Das war erwartbar: Nachdem die Cyberspace Administration of China (CAC) am 31. März bekannt gegeben hatte, dass sie eine „Untersuchung zur Cybersecurity“ gegen die Niederlassung von Micron in China angestrengt hat, folgt nun der nächste Schritt auf der Eskalationsleiter: China verbietet den Einsatz von Speicherprodukten des US-Herstellers Micron „wegen schwerwiegender Cybersicherheitsrisiken“. Dazu zählen Produkte wie DRAM- und NAND-Flash-Speicherchips und -module sowie Solid-State-Laufwerke (SSD). Nach Aussagen des CAC stellen die Produkte gar „eine Gefahr für die nationale Sicherheit dar“, berichtet die Zeitung „South China Morning Post“ (SCMP). Welche Produkte im Einzelnen betroffen sind und nach welchen Methoden die Untersuchung erfolgte, hat das CAC – genauer: das „Cyber Security Review Office“ – bislang nicht preisgegeben.

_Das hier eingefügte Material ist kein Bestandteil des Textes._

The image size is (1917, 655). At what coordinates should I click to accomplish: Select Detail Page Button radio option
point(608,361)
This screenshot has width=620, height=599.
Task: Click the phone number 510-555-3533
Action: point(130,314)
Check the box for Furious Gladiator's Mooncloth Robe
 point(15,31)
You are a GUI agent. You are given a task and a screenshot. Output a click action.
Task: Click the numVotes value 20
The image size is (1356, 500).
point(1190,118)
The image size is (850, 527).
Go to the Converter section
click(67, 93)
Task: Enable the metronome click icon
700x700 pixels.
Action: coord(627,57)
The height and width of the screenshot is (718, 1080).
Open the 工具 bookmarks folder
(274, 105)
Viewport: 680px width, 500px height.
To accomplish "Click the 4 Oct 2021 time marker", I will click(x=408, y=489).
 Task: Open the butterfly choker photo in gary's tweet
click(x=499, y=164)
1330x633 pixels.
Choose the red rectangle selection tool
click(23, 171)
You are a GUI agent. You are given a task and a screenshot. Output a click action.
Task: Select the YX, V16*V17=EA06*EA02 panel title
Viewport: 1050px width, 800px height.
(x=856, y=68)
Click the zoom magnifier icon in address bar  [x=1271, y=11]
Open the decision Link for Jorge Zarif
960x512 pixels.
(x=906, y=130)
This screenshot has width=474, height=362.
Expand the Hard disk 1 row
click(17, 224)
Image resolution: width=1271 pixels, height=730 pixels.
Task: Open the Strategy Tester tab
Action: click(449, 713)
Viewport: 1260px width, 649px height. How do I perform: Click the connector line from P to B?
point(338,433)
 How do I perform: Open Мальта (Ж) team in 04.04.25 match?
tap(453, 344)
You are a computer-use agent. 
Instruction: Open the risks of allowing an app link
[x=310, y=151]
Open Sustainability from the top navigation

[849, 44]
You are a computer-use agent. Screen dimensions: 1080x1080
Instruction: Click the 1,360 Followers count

Die angestrengte Untersuchung zielte offiziell darauf ab, „zentrale Aspekte der Sicherheit der Informations-Infrastruktur-Lieferketten” zu gewährleisten, hieß es in einer kurzen Stellungnahme der obersten chinesischen Aufsichtsbehörde für Cybersecurity. Nun ist der US-amerikanische Chiphersteller – einer der größten Produzenten von NAND-Flash-Speichern – bei der Überprüfung der Cybersicherheit aus chinesischer Sicht durchgefallen und darf seine Produkte nicht mehr an die Betreiber kritischer Informationsinfrastrukturen in China verkaufen. Wie weit diese Definition dehnbar ist, wird sich in den nächsten Wochen zeigen.
Anscheinend politisch motivierter Vorgang
Branchenbeobachter gehen davon aus, dass der Vorgang politisch motiviert ist: China reagiert damit auf die stetig weiter angezogenen Daumenschrauben durch die US-Handelssanktionen. Die Entscheidung wird Micron auf einen Schlag einen Markt kosten, der im Jahr 2022 etwa 11 Prozent seines Gesamtumsatzes in Höhe von 30,8 Milliarden US-Dollar ausmachte. Nach Informationen des Nachrichtenmagazins Bloomberg zählen Konzerne wie Lenovo, Xiaomi, Inspur Electronics Information, ZTE, Coolpad, China Electronics Corp und Oppo zu den wichtigsten Kunden von Micron in China.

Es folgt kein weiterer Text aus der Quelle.